8.5. A Client shall be liable for and shall indemnify Basecone against any loss that the latter suffers or costs which it incurs as a result of its failure to comply with Clauses (1) to (4) of this article, the unlawful use of the relevant Service, any modification of that Service and/or the unlawful storage of Data. The foregoing sentence shall remain
in effect following the termination of the relevant Agreement.
8.6. No maximum has been stipulated in relation to the Data stored in the Archive by means of the Service. Nevertheless a “fair use policy” shall apply in this respect.
8.7. A “fair use policy” is deemed to refer to the maximum extent of a Service or any storage which the relevant Client is entitled to use for the purposes of such Service. In this case a realistic amount of storage shall be determined based on the average use of all users of a Service of a similar scope and/or subject to similar terms and conditions.

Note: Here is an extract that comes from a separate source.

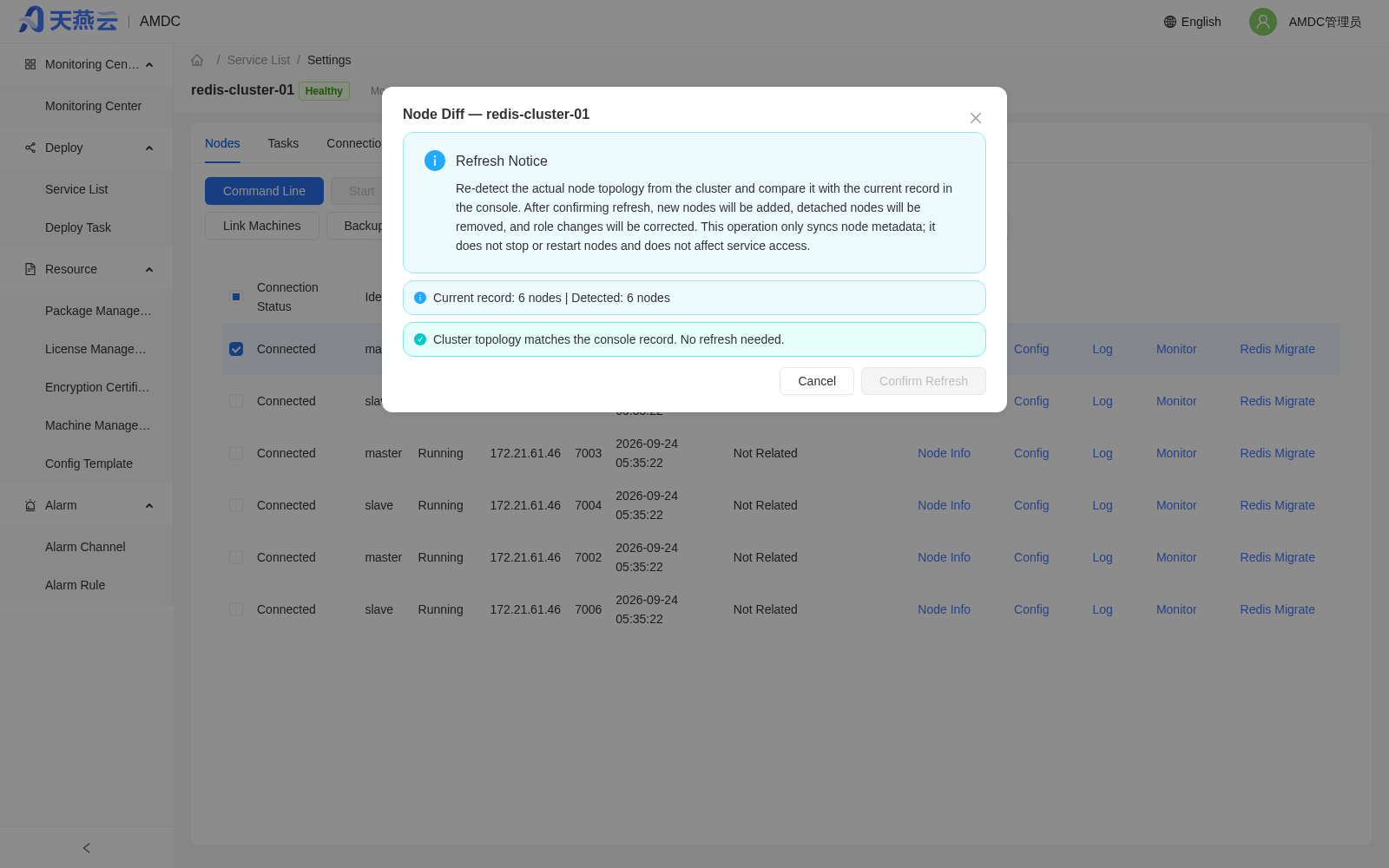This screenshot has width=1389, height=868.
Task: Collapse the Alarm section chevron
Action: (x=149, y=506)
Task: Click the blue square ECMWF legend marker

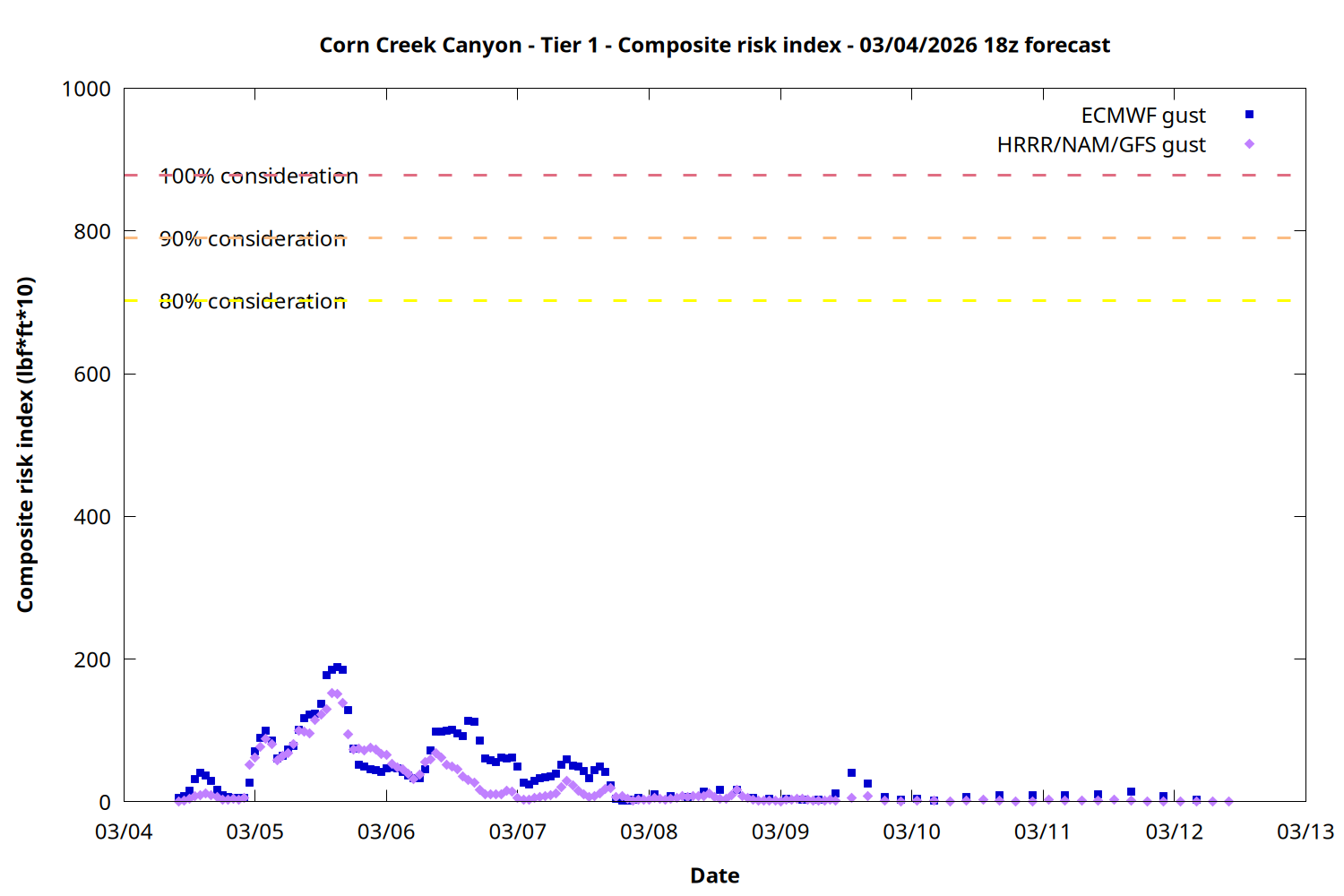Action: (1249, 115)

In the event that a Client exceeds the equivalent of twice the realistic amount, Basecone shall contact that Client to find a reasonable solution, for example, a larger fee.
ARTICLE 9. INTELLECTUAL PROPERTY RIGHTS
9.1. The Intellectual Property Rights applicable in relation to a Service, the related software and all information and illustrations on the Website are held by Basecone and/or its licensors. Such Service may not in any way whatsoever be copied or used without separate permission from Basecone and/or its licensors except in those circumstances in which this is legally permitted.
9.2. Any Data which a Client stores or processes with the aid of a Service is and shall remain the property of that Client (or its licensors). Basecone shall acquire a limited licence to use such Data for the purposes of providing the relevant Service, including any future aspects of it. A Client may cancel a licence by deleting the relevant
information or by notifying Basecone of such cancellation in writing.
9.3. Basecone shall refrain from accessing any Data which a Client stores and/or disseminates with the aid of a Service, unless this is explicitly agreed to with that Client or Basecone has a duty to do so pursuant to any provision of the law or a judicial order. In this case Basecone shall make an effort to limit its access to such Data as far as possible in so far as it is within its means to do so.
9.4. In the event that a Client sends information to Basecone, for example, in the form of feedback concerning a bug, a suggestion for improvement or any information which wittingly or unwittingly results in an improvement, it shall be deemed to have granted Basecone an unlimited, perpetual licence to use that information for the purposes of the relevant Service. Such information is deemed to include all Data generated, processed and used through the relevant Service. Such licence shall not apply in relation to any information which a Client explicitly designates as confidential.
ARTICLE 10. PERSONAL DATA
10.1. For the purposes of a Service Basecone shall be designated as the processing agent and the relevant Client as the data controller under the Data Protection Act.
10.2. The parties undertake to act in relation to each other in accordance with the Data Protection Act and any other legislation and regulations pertaining to privacy.
10.3. Any personal data which Basecone obtains from a Client shall only be used for the purposes of providing the relevant Service.
10.4. Basecone shall adopt adequate technical and organisational measures in relation to the processing of personal data to provide protection against its loss or any form of unlawful processing (such as the unauthorised disclosure, impairment, modification or supply of such personal data).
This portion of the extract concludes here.